Scott Speed NSCS Scott Speed Released By Red Bull Rubbings Racing

2004 saw two championship titles for Speed, though, with him first winning in the Formula Renault 2000 Eurocup and later Formula Renault 2000 Germany, despite his worsening colitis. His performances resulted in a drive in the inaugural season of GP2 Series for 2005, as number two at iSport International, to Can Artam. Speed was later promoted to first driver for the team, as he collected five podiums and 12 top 5 finishes in 24 races. He ended the season third place in the drivers' championship standings behind Nico Rosberg and Heikki Kovalainen.

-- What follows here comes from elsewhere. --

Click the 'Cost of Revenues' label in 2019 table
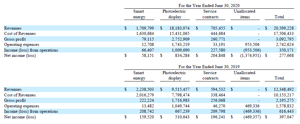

Scott Speed Red Line Synthetic Oil Scott Speed to Drive Red Line Oil

At the end of 2005, Speed drove the first three races of the new A1 Grand Prix series for A1 Team USA, achieving a best result of fourth in the Feature Race at Estoril.

Red Bull (2005)

In 2005 at the Canadian Grand Prix, Speed took part as a test driver for Red Bull Racing; becoming the first American driver to participate in a Formula One event since Michael Andretti's 1993 stint. He was also the test driver at the United States Grand Prix.

Following its purchase of Minardi, Red Bull Racing announced the creation of Scuderia Toro Rosso with Speed and Vitantonio Liuzzi as its drivers in 2006.

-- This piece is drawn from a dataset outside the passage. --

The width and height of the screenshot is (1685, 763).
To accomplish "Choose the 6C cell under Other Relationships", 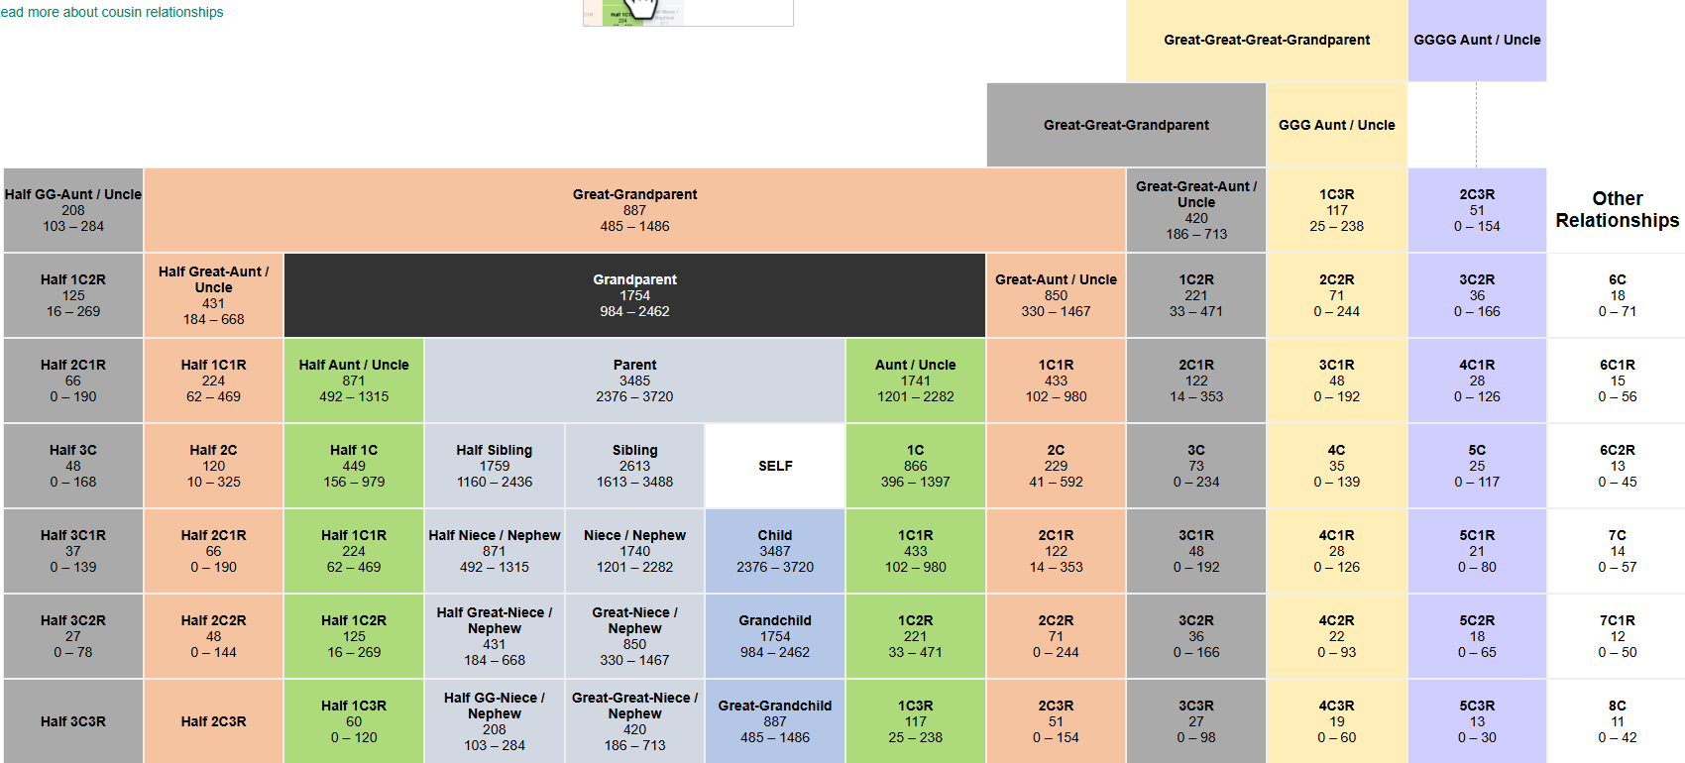I will tap(1617, 295).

In his debut race at the Bahrain Grand Prix, he finished 13th. A week later at the Malaysian Grand Prix he retired after 41 laps due to a clutch failure. After the Australian Grand Prix it looked as if he had scored his and Toro Rosso's first point. Later on however, he had 25 seconds added to his race time for overtaking under yellow flags, dropping him to 9th place and out of the points. He was also fined $5000 for using inappropriate language towards David Coulthard during a post-race stewards hearing.

He finished the San Marino Grand Prix in 15th place. A week later and after a decent run at the European Grand Prix he finished 11th. He retired from the Spanish Grand Prix with an engine failure and in his first Monaco Grand Prix he finished 13th. He retired from the British Grand Prix on the opening lap with accident damage after colliding with Ralf Schumacher. Speed bounced back and ran rather well at the Canadian Grand Prix finishing 10th.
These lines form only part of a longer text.